Saved entries:

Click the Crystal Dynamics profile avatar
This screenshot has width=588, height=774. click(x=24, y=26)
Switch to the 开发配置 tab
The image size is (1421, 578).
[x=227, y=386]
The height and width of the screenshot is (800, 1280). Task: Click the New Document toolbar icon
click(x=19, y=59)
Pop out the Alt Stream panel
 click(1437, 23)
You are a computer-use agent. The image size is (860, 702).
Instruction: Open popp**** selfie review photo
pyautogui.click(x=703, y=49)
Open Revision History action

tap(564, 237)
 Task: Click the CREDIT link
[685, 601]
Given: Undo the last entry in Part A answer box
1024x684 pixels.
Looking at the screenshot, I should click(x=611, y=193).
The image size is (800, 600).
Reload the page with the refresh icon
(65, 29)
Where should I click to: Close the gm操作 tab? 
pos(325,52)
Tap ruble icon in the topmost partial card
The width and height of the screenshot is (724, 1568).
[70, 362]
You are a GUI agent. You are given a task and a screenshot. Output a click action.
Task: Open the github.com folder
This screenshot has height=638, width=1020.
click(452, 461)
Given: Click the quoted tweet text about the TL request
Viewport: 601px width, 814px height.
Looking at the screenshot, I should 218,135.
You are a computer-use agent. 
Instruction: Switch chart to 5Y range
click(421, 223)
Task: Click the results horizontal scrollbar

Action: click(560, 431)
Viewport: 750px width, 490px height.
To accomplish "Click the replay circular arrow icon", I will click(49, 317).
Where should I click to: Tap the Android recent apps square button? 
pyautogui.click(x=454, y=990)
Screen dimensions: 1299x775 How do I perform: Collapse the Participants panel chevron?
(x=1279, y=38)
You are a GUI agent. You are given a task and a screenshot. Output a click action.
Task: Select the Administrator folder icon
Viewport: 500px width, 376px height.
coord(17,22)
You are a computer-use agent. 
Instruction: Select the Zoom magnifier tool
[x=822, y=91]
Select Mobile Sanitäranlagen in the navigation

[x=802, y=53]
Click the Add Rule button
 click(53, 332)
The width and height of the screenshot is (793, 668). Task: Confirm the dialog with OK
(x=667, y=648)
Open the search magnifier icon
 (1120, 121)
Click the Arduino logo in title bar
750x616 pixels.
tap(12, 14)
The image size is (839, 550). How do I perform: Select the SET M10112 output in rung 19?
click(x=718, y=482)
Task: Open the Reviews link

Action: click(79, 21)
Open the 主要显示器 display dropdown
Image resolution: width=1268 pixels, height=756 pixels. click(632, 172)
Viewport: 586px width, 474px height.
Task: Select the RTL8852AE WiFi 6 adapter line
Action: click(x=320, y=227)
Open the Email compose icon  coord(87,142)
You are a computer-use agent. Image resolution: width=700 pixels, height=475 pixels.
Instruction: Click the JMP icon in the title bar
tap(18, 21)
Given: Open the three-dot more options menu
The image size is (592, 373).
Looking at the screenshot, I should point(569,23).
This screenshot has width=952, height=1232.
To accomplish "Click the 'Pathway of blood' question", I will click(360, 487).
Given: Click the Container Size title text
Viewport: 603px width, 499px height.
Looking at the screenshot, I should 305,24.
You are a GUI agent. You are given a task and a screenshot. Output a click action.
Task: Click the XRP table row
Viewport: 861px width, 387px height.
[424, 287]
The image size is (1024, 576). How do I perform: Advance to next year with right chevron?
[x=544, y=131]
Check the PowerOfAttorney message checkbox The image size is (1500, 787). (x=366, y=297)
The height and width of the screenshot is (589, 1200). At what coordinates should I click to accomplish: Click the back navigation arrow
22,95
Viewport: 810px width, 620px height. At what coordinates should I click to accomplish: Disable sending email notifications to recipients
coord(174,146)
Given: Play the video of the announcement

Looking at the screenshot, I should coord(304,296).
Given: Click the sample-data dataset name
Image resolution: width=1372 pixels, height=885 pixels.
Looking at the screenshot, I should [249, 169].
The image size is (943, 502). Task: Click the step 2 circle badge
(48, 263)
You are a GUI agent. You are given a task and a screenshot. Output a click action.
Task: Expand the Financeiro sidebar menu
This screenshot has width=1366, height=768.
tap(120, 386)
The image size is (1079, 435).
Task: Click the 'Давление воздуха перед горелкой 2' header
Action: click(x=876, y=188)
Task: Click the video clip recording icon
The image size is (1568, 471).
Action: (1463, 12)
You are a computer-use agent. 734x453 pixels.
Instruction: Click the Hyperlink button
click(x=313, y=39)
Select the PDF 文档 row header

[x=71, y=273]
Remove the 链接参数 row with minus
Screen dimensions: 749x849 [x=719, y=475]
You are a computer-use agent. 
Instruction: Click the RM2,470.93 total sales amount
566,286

What you will do:
The range runs from the line above containing "Task: Open the Reviews link" to the line containing "Given: Open the three-dot more options menu", inclusive. Restate those lines word for word and no others.

Output:
Task: Open the Reviews link

Action: click(79, 21)
Open the 主要显示器 display dropdown
Image resolution: width=1268 pixels, height=756 pixels. click(632, 172)
Viewport: 586px width, 474px height.
Task: Select the RTL8852AE WiFi 6 adapter line
Action: click(x=320, y=227)
Open the Email compose icon  coord(87,142)
You are a computer-use agent. Image resolution: width=700 pixels, height=475 pixels.
Instruction: Click the JMP icon in the title bar
tap(18, 21)
Given: Open the three-dot more options menu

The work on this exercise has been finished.